Dealing with Death At Home
Dealing with death was the most difficult thing I have ever had to do, in my entire life. I never expected myself to face loss of a loved one; even though I knew very well that death is a part of life. However, I somehow believed I would be an exception and my loved ones would always exist in this world. But death got me too. I was left confused, angry and sad. I had never faced extreme emotions, but when I lost my loved one I found myself in extreme moods. I also had this useless and helpless feeling with me. Once I began to notice a change in myself, I began to make an effort and decided to deal with the loss. Here, I will discuss some of the acts that I did to help myself.

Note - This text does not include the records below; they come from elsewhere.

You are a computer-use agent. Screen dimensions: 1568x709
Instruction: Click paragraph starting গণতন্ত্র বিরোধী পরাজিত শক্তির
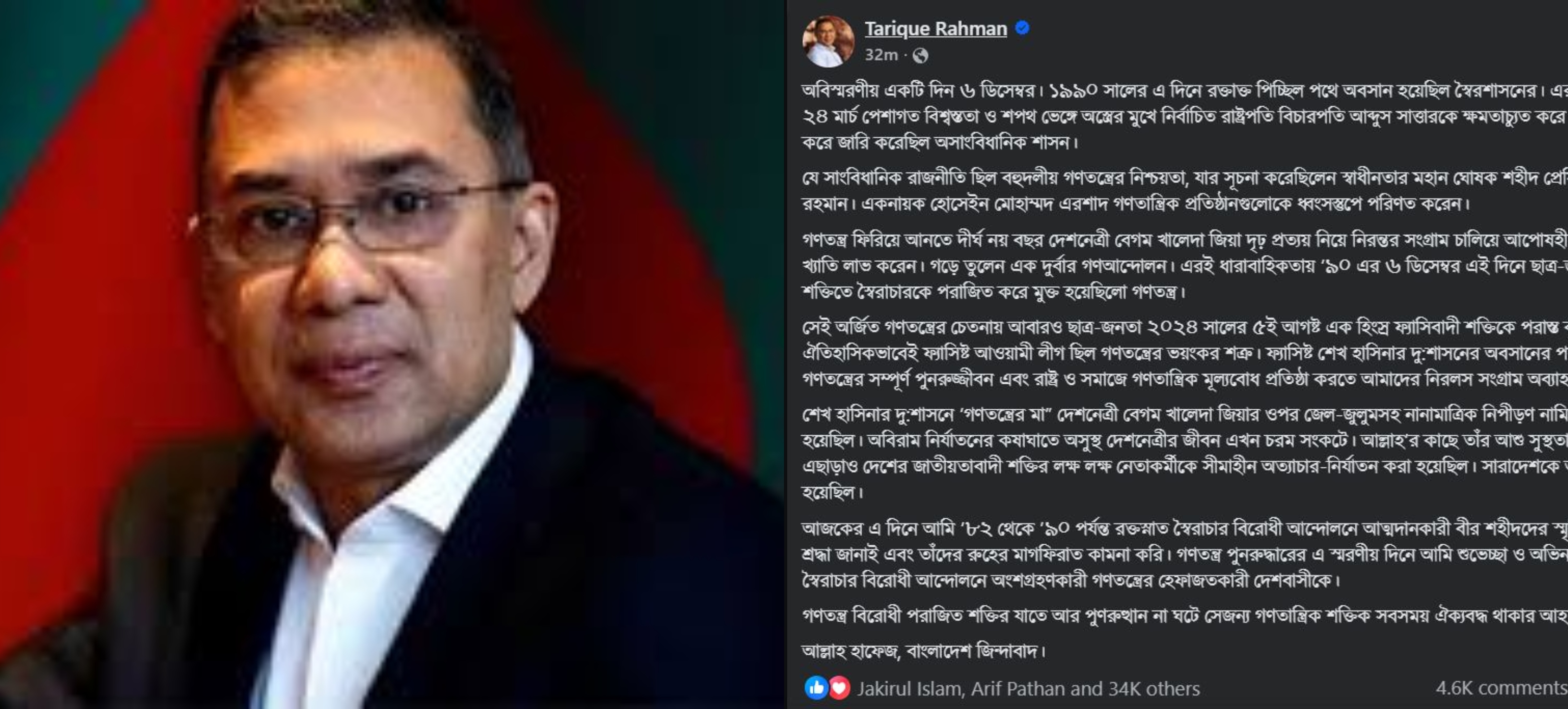coord(1185,616)
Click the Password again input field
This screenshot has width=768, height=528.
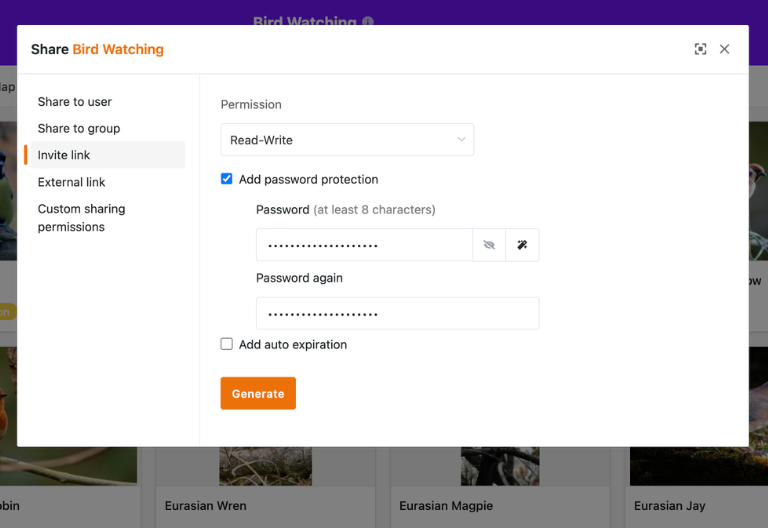coord(398,313)

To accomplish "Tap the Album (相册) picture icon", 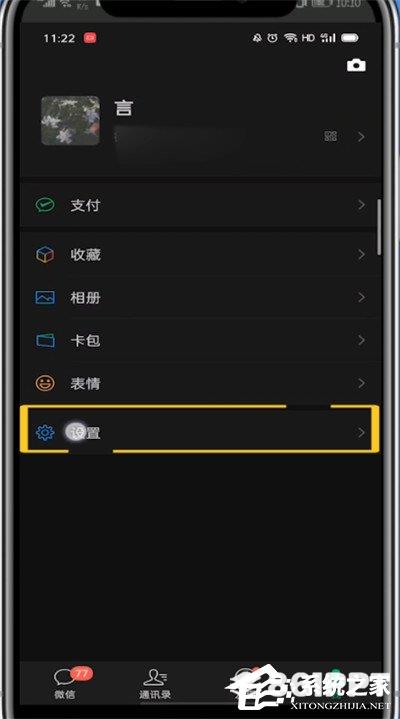I will point(45,298).
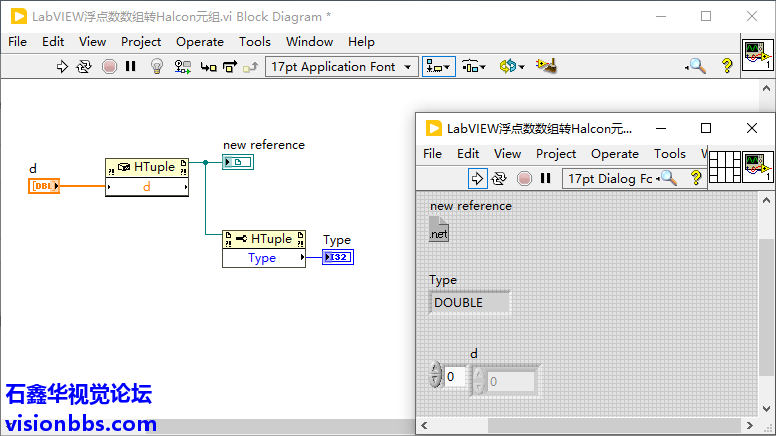Open the Operate menu in block diagram window
This screenshot has height=436, width=776.
(x=200, y=41)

Initially when I heard about the death, I decided to keep my mind away from thinking about it. I engaged myself in different activities at work or with my friends, anything which prevented me for thinking about the loss, I did. I did this, to strengthen myself emotionally. My mind was trying very hard to control my heart. I knew if I let the bad thoughts take over my emotions, I would end up experiencing an emotional breakdown. Therefore, I diverted my attention on to other aspects because I was not ready for any social interaction and thus stayed busy all day. With the passage of time, I began to realize that I was becoming stronger and accepting the loss. Then I began to seek support and advice from my friends. I often, ended up having hour’s worth of conversations about my inner feelings with my friends. This helped to me lighten my emotional pain. After sharing, I felt more relieved and accepted the loss to a certain extent.

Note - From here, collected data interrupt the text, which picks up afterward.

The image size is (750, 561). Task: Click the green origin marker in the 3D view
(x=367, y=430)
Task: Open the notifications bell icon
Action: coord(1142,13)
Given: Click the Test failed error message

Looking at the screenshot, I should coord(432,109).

Once I had realized my loss, I began a tribute in the memory of my loved one. I had lost my loved one to cancer, so I arranged a charity concert to support other cancer victims. I never wanted anyone to go through what I did, so I helped raise funds. When I ran a successful tribute, I felt as if I had made a difference for my loved one. I do not feel, helpless and useless anymore. The tribute made me accept death as a process of life. And lastly, I turned to my religion. This helped me answers several questions regarding death and loss. After this, I finally accepted the loss and decided to move with my life. My faith made me realize that death is evitable and it’s a change that we all have to deal with.
This is how I managed my loss; it does not mean that everyone will have to do the above acts to deal with death. Dealing with death for everyone is different and no one way is ever correct. I’ll suggest that we should get help as soon as we feel ourselves slipping away due to a loss, or it can hurt your entire life.